▶ **Instrução 1**:
No texto sobre as queimadas na Amazônia e no Cerrado, qual foi o aumento da área queimada entre janeiro e agosto de 2024 em relação ao ano passado?
▶ **Instrução 2**:
Reproduza um trecho do texto sobre as queimadas, começando nas palavras "Na Amazônia, o" e parando depois de "ao ano anterior.".

▶ **Texto exibido**:

■ ■ ■ ■ ■ ■ ■

Nove cidades da Amazônia dominam o ranking das maiores queimadas deste ano. Entre elas, São Félix do Xingu (PA), com o maior rebanho bovino do Brasil; Altamira (PA), Apuí (AM), Itaituba (PA) e Labreá (AM), todas cortadas pela rodovia Transamazônica; e Novo Progresso (PA), localizada às margens da BR-163, onde a soja, vinda do norte do Mato Grosso, se expande rapidamente.

Na Amazônia, o desmatamento e as queimadas seguem o traçado das estradas. Foi nesse contexto que Chico Mendes, líder seringueiro, se tornou um ícone internacional ao impedir que o Banco Mundial financiasse a BR-364, um feito que custou sua vida. Seu martírio ajudou a salvar parte da floresta, mas os desafios para sua preservação permanecem e se intensificam.

O Cerrado, por sua vez, tem sido o bioma mais desmatado neste ano de 2024. O bioma enfrenta um aumento dramático no número de queimadas em relação ao ano anterior. 

A seca, a pior em 700 anos, e o desmatamento são os principais fatores, exacerbados pela expansão do agronegócio, especialmente porque a monocultura leva ao assoreamento de rios e impacta áreas de recarga hídrica. 

Somente entre janeiro e agosto de 2024, 4 milhões de hectares de vegetação, majoritariamente nativa, foram queimados, um aumento de 85% em relação ao ano passado. Os incêndios também estão diretamente relacionados ao desmatamento, que é provocado pela expansão do agronegócio. 

O desmatamento, que também foi mais intenso no Cerrado (61%) do que na Amazônia (25%) no ano passado, contribui para que o fogo se alastre rapidamente, mesmo que de origem acidental. As queimadas são utilizadas como técnica de limpeza de áreas para pastagem e plantio. 

A área desmatada em terras indígenas e quilombolas também aumentou significativamente. A seca, juntamente com os incêndios, prejudica ainda mais a permanência das comunidades que são guardiãs desse bioma, da floresta, das sementes, da biodiversidade que existe somente no Cerrado.

■ ■ ■ ■ ■ ■ ■

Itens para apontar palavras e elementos
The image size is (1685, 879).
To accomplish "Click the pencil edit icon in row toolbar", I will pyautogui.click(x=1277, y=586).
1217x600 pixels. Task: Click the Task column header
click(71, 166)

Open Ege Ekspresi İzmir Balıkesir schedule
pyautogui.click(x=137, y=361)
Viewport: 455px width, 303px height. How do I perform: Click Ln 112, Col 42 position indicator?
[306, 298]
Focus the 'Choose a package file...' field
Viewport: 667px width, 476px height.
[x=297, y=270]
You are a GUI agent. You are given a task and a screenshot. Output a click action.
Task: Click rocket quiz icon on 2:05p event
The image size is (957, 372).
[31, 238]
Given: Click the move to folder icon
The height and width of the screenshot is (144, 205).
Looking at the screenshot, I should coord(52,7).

■ ■ ■ ■ ■ ■ ■

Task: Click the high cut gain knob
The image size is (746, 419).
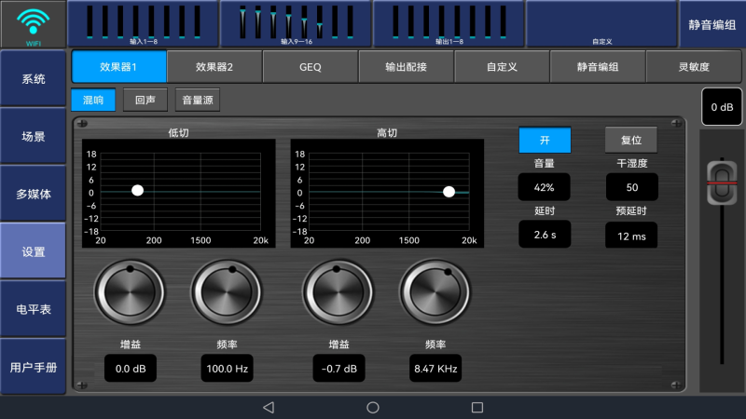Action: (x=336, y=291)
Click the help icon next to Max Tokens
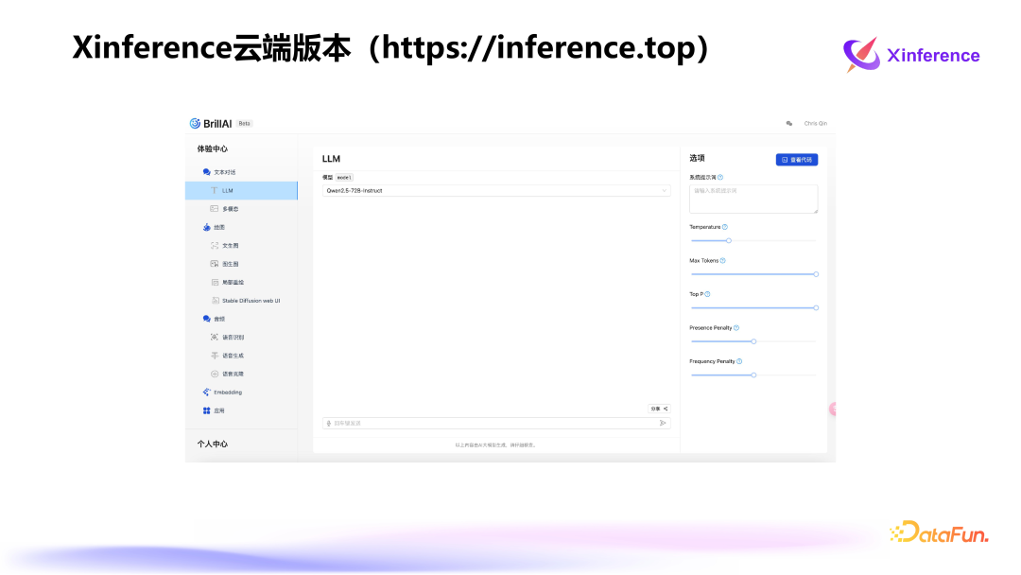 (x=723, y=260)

■ ■ ■ ■ ■ ■ ■

▶ **Resposta escrita 1**:
Um aumento de 85%.

▶ **Resposta escrita 2**:
Na Amazônia, o desmatamento e as queimadas seguem o traçado das estradas. Foi nesse contexto que Chico Mendes, líder seringueiro, se tornou um ícone internacional ao impedir que o Banco Mundial financiasse a BR-364, um feito que custou sua vida. Seu martírio ajudou a salvar parte da floresta, mas os desafios para sua preservação permanecem e se intensificam.

O Cerrado, por sua vez, tem sido o bioma mais desmatado neste ano de 2024. O bioma enfrenta um aumento dramático no número de queimadas em relação ao ano anterior.